*** Opening Extracted information ***

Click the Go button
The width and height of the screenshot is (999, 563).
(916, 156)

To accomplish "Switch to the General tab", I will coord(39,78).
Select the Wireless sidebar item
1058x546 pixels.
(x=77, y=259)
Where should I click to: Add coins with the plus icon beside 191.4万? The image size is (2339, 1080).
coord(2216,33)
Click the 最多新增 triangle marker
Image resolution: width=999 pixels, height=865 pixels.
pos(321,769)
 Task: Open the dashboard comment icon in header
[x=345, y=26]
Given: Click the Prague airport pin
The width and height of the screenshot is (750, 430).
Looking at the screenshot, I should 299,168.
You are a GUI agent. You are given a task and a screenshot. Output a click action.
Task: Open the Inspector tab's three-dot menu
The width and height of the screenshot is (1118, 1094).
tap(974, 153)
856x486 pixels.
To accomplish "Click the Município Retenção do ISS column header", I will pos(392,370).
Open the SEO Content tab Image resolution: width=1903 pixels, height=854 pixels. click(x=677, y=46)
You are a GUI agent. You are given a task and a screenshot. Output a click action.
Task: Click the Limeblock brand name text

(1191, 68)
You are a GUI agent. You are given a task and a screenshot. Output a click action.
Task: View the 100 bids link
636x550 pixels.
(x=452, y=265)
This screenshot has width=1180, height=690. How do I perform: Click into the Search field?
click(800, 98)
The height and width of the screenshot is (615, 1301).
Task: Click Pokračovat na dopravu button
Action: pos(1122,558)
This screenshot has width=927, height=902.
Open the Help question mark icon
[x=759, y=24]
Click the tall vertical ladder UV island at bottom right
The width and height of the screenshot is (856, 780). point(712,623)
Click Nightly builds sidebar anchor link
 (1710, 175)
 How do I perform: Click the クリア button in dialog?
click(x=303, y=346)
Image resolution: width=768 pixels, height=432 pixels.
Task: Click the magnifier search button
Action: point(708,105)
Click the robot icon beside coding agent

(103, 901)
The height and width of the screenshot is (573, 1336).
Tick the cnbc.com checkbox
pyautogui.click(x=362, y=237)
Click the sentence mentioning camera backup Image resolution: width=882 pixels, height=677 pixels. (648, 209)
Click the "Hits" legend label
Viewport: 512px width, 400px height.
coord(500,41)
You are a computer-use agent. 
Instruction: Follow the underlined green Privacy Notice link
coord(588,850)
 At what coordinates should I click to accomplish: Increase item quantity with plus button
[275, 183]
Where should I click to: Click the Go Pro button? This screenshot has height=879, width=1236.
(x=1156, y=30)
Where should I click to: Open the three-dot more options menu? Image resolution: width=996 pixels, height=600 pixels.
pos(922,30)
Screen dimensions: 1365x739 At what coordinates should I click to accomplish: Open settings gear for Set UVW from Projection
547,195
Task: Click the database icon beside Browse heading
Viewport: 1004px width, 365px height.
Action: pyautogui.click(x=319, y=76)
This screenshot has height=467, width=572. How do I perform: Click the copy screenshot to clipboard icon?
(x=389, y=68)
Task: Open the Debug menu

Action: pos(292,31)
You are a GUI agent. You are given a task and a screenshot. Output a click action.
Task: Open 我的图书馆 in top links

*** Closing Extracted information ***

Prompt - The response should reproduce every entry above exactly.

Exercise solution -
Click the Go button
The width and height of the screenshot is (999, 563).
(916, 156)

To accomplish "Switch to the General tab", I will coord(39,78).
Select the Wireless sidebar item
1058x546 pixels.
(x=77, y=259)
Where should I click to: Add coins with the plus icon beside 191.4万? The image size is (2339, 1080).
coord(2216,33)
Click the 最多新增 triangle marker
Image resolution: width=999 pixels, height=865 pixels.
pos(321,769)
 Task: Open the dashboard comment icon in header
[x=345, y=26]
Given: Click the Prague airport pin
The width and height of the screenshot is (750, 430).
Looking at the screenshot, I should 299,168.
You are a GUI agent. You are given a task and a screenshot. Output a click action.
Task: Open the Inspector tab's three-dot menu
The width and height of the screenshot is (1118, 1094).
tap(974, 153)
856x486 pixels.
To accomplish "Click the Município Retenção do ISS column header", I will pos(392,370).
Open the SEO Content tab Image resolution: width=1903 pixels, height=854 pixels. click(x=677, y=46)
You are a GUI agent. You are given a task and a screenshot. Output a click action.
Task: Click the Limeblock brand name text

(1191, 68)
You are a GUI agent. You are given a task and a screenshot. Output a click action.
Task: View the 100 bids link
636x550 pixels.
(x=452, y=265)
This screenshot has width=1180, height=690. How do I perform: Click into the Search field?
click(800, 98)
The height and width of the screenshot is (615, 1301).
Task: Click Pokračovat na dopravu button
Action: pos(1122,558)
This screenshot has width=927, height=902.
Open the Help question mark icon
[x=759, y=24]
Click the tall vertical ladder UV island at bottom right
The width and height of the screenshot is (856, 780). point(712,623)
Click Nightly builds sidebar anchor link
 (1710, 175)
 How do I perform: Click the クリア button in dialog?
click(x=303, y=346)
Image resolution: width=768 pixels, height=432 pixels.
Task: Click the magnifier search button
Action: point(708,105)
Click the robot icon beside coding agent

(103, 901)
The height and width of the screenshot is (573, 1336).
Tick the cnbc.com checkbox
pyautogui.click(x=362, y=237)
Click the sentence mentioning camera backup Image resolution: width=882 pixels, height=677 pixels. (648, 209)
Click the "Hits" legend label
Viewport: 512px width, 400px height.
coord(500,41)
You are a computer-use agent. 
Instruction: Follow the underlined green Privacy Notice link
coord(588,850)
 At what coordinates should I click to accomplish: Increase item quantity with plus button
[275, 183]
Where should I click to: Click the Go Pro button? This screenshot has height=879, width=1236.
(x=1156, y=30)
Where should I click to: Open the three-dot more options menu? Image resolution: width=996 pixels, height=600 pixels.
pos(922,30)
Screen dimensions: 1365x739 At what coordinates should I click to accomplish: Open settings gear for Set UVW from Projection
547,195
Task: Click the database icon beside Browse heading
Viewport: 1004px width, 365px height.
Action: pyautogui.click(x=319, y=76)
This screenshot has height=467, width=572. How do I perform: Click the copy screenshot to clipboard icon?
(x=389, y=68)
Task: Open the Debug menu

Action: pos(292,31)
You are a GUI agent. You are given a task and a screenshot. Output a click action.
Task: Open 我的图书馆 in top links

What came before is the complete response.